→ **Assignment**: Return verbatim the run of lines that opens with the line holding "Click the green success checkmark icon" and closes with the last line of the records.

→ **The data**:
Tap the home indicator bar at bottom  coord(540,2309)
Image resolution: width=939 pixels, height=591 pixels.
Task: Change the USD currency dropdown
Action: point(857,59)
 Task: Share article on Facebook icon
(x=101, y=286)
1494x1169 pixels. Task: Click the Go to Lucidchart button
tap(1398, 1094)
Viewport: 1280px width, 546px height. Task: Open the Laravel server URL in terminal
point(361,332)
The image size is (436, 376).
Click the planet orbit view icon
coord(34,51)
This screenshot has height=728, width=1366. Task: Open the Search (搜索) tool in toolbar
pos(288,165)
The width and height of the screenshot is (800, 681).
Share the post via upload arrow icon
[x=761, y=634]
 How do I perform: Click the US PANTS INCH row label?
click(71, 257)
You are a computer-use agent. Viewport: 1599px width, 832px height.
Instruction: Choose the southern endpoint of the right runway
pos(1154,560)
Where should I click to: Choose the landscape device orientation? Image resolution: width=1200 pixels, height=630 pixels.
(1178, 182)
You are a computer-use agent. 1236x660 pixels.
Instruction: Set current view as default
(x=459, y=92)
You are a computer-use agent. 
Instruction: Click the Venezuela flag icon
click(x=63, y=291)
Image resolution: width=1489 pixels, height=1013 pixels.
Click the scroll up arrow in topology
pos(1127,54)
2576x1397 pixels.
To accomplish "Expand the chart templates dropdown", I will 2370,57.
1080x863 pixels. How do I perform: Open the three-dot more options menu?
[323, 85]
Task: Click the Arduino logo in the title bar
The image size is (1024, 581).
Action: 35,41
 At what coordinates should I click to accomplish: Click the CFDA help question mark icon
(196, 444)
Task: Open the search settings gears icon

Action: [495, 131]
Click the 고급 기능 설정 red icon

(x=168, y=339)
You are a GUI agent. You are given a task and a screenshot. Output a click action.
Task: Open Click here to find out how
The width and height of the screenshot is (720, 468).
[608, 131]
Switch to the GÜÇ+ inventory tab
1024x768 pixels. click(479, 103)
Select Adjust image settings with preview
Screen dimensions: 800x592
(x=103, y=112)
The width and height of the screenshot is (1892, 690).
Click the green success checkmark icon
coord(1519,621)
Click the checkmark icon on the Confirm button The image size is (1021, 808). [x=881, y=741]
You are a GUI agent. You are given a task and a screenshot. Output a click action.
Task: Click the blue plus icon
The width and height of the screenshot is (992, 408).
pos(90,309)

→ **Answer for this exercise**:
Click the green success checkmark icon
coord(1519,621)
Click the checkmark icon on the Confirm button The image size is (1021, 808). [x=881, y=741]
You are a GUI agent. You are given a task and a screenshot. Output a click action.
Task: Click the blue plus icon
The width and height of the screenshot is (992, 408).
pos(90,309)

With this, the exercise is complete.